Events & exhibitions
event • Performances

Lift Ev’ry Voice: Celebrating the Music of Black Americans

The Aeolians Of Oakwood University Courtesy
Photo courtesy of the Aeolians of Oakwood University

In honor of Eileen Southern, a pioneering scholar of music, the award-winning choral ensemble Aeolians of Oakwood University will join the Harvard Choruses and the Kuumba Singers of Harvard College in concert to premiere new works and celebrate the rich legacy of Black music in the US.

The Aeolians was founded in 1946 by Eva Beatrice Dykes, who was the first Black woman to earn a doctoral degree from Radcliffe College (1921) and became a professor of English at Oakwood University.

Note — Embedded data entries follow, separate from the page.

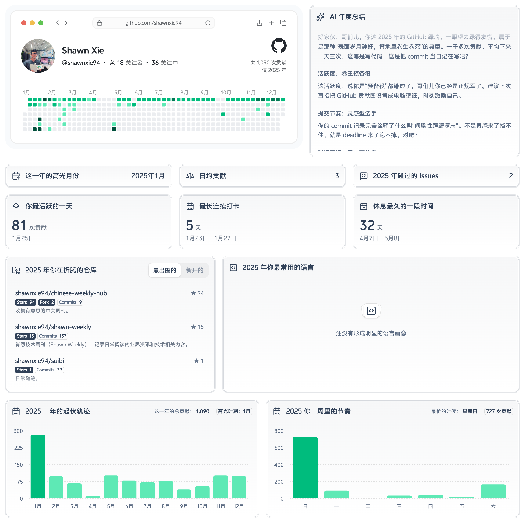This screenshot has height=523, width=525.
Task: Click the copy tabs overview icon
Action: point(283,23)
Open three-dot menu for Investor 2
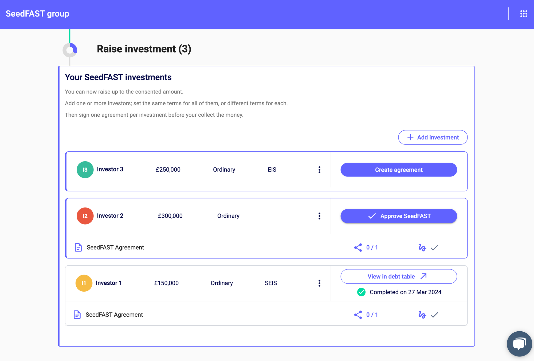The height and width of the screenshot is (361, 534). (x=319, y=216)
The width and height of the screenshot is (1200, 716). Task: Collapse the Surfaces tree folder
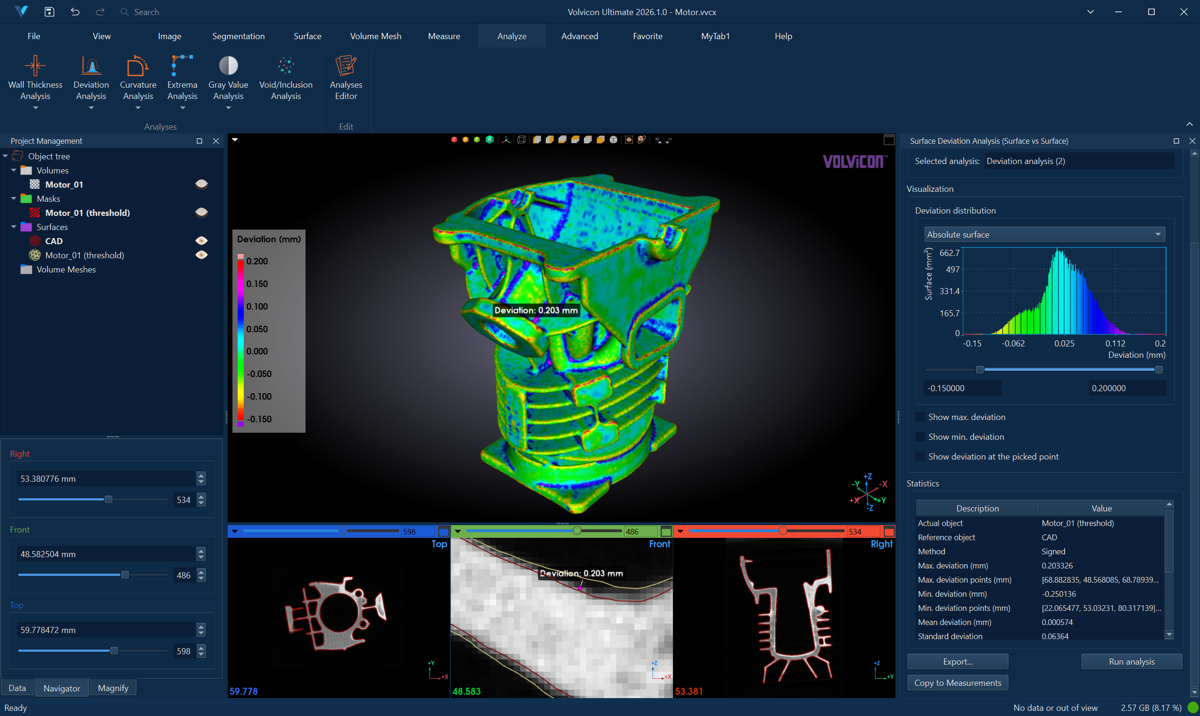pyautogui.click(x=14, y=227)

The program features a pre-concert conversation and is part of the broader Eileen Southern Initiative, housed in the Harvard University Department of Music. The initiative shares the story of Eileen Southern (1920–2002), the first African American woman tenured in Harvard’s Faculty of Arts and Sciences. It includes a digital exhibition as well as an on-site exhibition in Harvard’s Loeb Music Library, a film, and webinars.

Program

7–7:40 PM
Pre-concert Conversation

  • Felicia Barber, associate professor of music and director of choral activities, Westfield State University
  • Marques L. A. Garrett, composer and assistant professor of music in choral activities, Glenn Korff School of Music, University of Nebraska-Lincoln
  • Devon Gates ’23
  • Rosephanye Powell, composer and professor of voice, Auburn University
  • Moderator: Emmett G. Price III, dean of Africana studies, Berklee College of Music, and visiting associate professor of music, Harvard Faculty of Arts and Sciences

8–10 PM
Concert

Featuring premieres of works by Marques L. A. Garrett and Rosephanye Powell in honor of Eileen Southern. 

This program is presented in collaboration with the Presidential Initiative on Harvard and the Legacy of Slavery, a University-wide effort anchored at Harvard Radcliffe Institute.